Kabare : “Nous avons tout perdu”, le cri d’alarme du personnel du Centre de santé de Ludaha
La nuit du dimanche 10 au lundi 11 août 2025 restera gravée dans la mémoire des habitants de Ludaha, dans le groupement de Cirunga, territoire de Kabare. Vers minuit, des hommes armés ont surgi, forçant les portes du centre de santé. “Ils savaient ce qu’ils venaient chercher”, confie un infirmier, encore sous le choc. Microscope, imprimante, téléphones, argent liquide, tout a été emporté en quelques minutes. Les assaillants ont même roué de coups certains membres du personnel, avant de disparaître dans l’obscurité.
Ce drame n’est pas un cas isolé. Depuis février 2025, la région a connu plusieurs attaques similaires, visant presque toujours les structures sanitaires.

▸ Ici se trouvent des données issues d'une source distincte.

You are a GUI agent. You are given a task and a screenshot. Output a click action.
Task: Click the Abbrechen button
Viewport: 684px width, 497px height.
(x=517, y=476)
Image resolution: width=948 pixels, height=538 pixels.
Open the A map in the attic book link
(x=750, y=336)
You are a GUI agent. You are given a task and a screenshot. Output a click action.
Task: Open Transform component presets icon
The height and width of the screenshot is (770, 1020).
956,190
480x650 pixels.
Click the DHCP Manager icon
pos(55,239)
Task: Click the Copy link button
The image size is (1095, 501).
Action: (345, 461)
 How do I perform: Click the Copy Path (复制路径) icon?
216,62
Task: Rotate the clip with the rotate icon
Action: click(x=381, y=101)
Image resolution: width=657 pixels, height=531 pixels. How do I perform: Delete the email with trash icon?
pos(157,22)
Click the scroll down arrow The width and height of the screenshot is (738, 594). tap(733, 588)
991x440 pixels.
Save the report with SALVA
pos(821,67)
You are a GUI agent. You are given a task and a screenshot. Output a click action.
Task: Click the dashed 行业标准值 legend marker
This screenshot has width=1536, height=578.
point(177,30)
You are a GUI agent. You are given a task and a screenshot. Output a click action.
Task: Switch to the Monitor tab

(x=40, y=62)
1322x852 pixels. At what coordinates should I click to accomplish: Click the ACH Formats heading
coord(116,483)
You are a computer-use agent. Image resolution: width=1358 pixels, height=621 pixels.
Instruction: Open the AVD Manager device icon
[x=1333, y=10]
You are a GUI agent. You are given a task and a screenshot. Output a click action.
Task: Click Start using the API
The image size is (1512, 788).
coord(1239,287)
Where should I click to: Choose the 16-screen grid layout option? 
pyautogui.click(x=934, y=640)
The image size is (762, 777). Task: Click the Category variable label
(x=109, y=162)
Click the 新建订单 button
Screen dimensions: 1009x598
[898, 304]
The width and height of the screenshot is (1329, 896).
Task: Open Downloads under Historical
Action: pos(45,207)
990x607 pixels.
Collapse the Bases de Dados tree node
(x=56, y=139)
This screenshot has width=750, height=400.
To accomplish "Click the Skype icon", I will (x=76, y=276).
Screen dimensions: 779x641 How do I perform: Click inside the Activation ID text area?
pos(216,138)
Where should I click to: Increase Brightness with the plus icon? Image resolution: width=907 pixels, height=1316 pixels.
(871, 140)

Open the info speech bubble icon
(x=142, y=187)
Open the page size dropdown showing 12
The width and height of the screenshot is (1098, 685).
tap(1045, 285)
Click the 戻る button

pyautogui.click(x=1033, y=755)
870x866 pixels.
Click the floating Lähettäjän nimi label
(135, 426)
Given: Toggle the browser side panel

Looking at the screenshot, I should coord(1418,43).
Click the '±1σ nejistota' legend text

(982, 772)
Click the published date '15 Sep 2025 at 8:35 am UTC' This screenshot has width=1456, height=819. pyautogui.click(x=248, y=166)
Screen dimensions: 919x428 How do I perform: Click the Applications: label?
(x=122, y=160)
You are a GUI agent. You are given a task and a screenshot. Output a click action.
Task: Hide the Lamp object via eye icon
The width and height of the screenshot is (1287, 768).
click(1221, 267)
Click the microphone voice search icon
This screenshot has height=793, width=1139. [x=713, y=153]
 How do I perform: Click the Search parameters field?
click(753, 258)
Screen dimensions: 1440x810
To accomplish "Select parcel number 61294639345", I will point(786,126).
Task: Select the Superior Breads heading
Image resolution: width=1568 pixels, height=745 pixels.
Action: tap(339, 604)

Pour les habitants, cette situation est insoutenable. “Quand on détruit nos centres de santé, c’est nos vies qu’on met en danger”, déplore une mère de famille venue chercher des soins pour son enfant malade. Les affrontements fréquents entre le M23 et les Wazalendo dans les environs ajoutent à la tension et alimentent un climat d’insécurité permanent.
Face à cette spirale de violences, la société civile de Cirunga appelle à une réaction ferme des autorités. “Il est temps que la protection des civils devienne une priorité absolue”, martèle son président. Selon lui, le développement local est impossible si les structures vitales comme les centres de santé continuent d’être ciblées. En attendant, les soignants de Ludaha tentent de reprendre leurs activités… avec les moyens du bord, mais la peur est désormais un patient permanent dans leurs murs.